Director: Alfredo B. Crevenna
Méjico, 1956, 99 minutos
Talpa (1956) de Alfredo B. Crevenna |
La idea de ir a Talpa salió de mi hermano Tanilo. A él se le ocurrió primero que a nadie. Desde hacía años que estaba pidiendo que lo llevaran. Desde hacía años. Desde aquel día en que amaneció con unas ampollas moradas repartidas en los brazos y las piernas. Cuando después las ampollas se le convirtieron en llagas por donde no salía nada de sangre y sí una cosa amarilla como goma de copal que destilaba agua espesa. Desde entonces me acuerdo muy bien que nos dijo cuánto miedo sentía de no tener ya remedio. Para eso quería ir a ver a la Virgen de Talpa; para que Ella con su mirada le curara sus llagas. Aunque sabía que Talpa estaba lejos y que tendríamos que caminar mucho debajo del sol de los días y del frío de las noches de marzo, así y todo quería ir. La Virgencita le daría el remedio para aliviarse de aquellas cosas que nunca se secaban. Ella sabía hacer eso: lavar las cosas, ponerlo todo nuevo de nueva cuenta como un campo recién llovido. Ya allí, frente a Ella, se acabarían sus males; nada le dolería ni le volvería a doler más. Eso pensaba él.
Juan Rulfo
"Talpa"
El llano en llamas (1953)
Apenas tres años habían transcurrido desde la publicación de El llano en llamas (1953), cuando la potente industria cinematográfica mejicana del momento se fijó en uno de los relatos allí incluidos para llevar a cabo un majestuoso melodrama en cinemascope y filmado en Eastmancolor. Formalmente, la puesta en escena de Talpa (1956) no difiere gran cosa del modelo hollywoodense por entonces tan en boga, si bien el sabor autóctono se aprecia especialmente durante la peregrinación del trío protagonista hacia el santuario. De hecho, son sobre todo las danzas de los indígenas, con sus coloridos atuendos, las que aportan una nota local hasta cierto punto etnográfica.

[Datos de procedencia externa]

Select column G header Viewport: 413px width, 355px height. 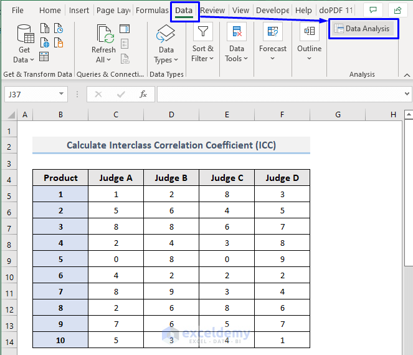click(338, 115)
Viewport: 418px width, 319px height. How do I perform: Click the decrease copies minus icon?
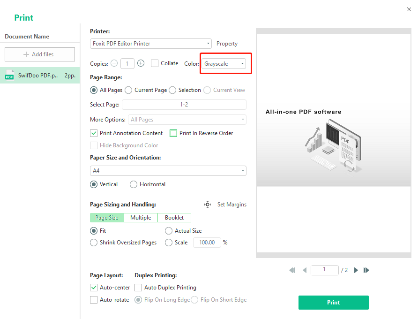[114, 63]
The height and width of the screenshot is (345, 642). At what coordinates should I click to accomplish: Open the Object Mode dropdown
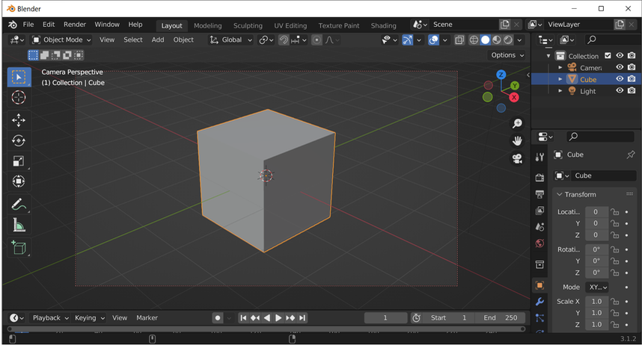click(x=61, y=40)
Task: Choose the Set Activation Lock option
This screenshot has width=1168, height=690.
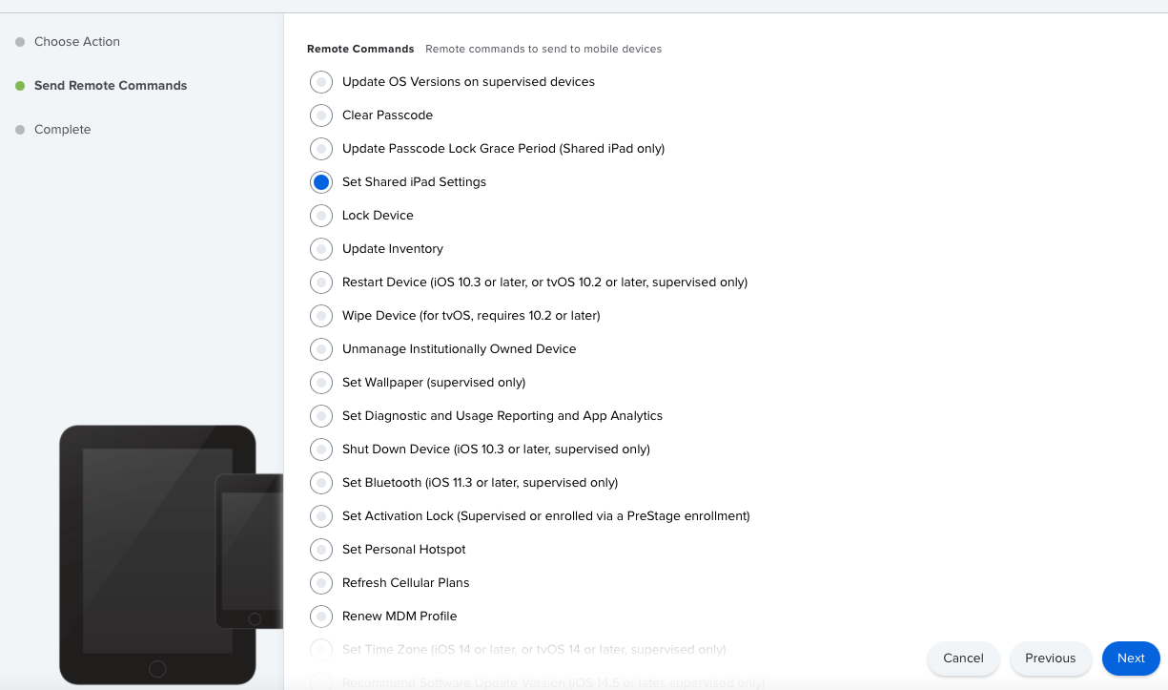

Por lo demás, el típico triángulo adúltero entre Juana (Lilia Prado) y Esteban (Jaime Fernández), unidos en apasionado romance mientras el doliente Tanilo (Víctor Manuel Mendoza) padece su lenta e inexorable agonía, queda un tanto lejos del tremendismo de su fuente literaria. Tal vez porque Alfredo B. Crevenna (1914-1996), prolífico cineasta de origen alemán, con una filmografía heterogénea en la que pueden encontrarse películas de muy diverso tipo, optó por potenciar el preciosismo de las imágenes, tanto a nivel paisajístico como monumental. A este respecto, destacan en especial los exteriores rodados en las inmediaciones de San Pedro Cholula, cuyo convento franciscano aparece en varias ocasiones.
Asimismo, el carácter melodramático del argumento, escrito por Edmundo Báez, pone el acento en el valor metafórico de los espacios, de modo que la fragua familiar representaría el ardiente delirio amoroso por el que se dejan arrastrar los cuñados (frente a la impotencia del marido, quien, a causa de su enfermedad, ya no puede trabajar el hierro candente), de la misma manera que la romería y la basílica simbolizan la penitencia a la que se ven expuestos unos personajes condenados a pagar eternamente la osadía de su relación pecaminosa.
El caso es que la figura de la suegra (Hortensia Santoveña) adquiere aquí una relevancia de la que carecía en el texto de Rulfo, donde la protagonista se abrazaba a su madre una vez confirmada la tragedia. Ahora, sin embargo, convertida en rencorosa madre de la víctima, la anciana rezará para que la adúltera de su nuera sobreviva a la doble deshonra de haber sido infiel y haber estado a punto de morir a manos de su propio amante.
No se cómo estará la adaptación, pues el texto de Rulfo, de gran riqueza y complejidad, con un tema aparente y otro simbólico, no es sencillo de trasladar a la pantalla.
ResponderEliminarNo lo es, desde luego, porque son tres o cuatro páginas que esbozan una situación sin tampoco entrar demasiado en detalles. En cualquier caso, y si bien la película no pasa de ser un simple producto de su época, merece la pena por la espectacularidad de su formato.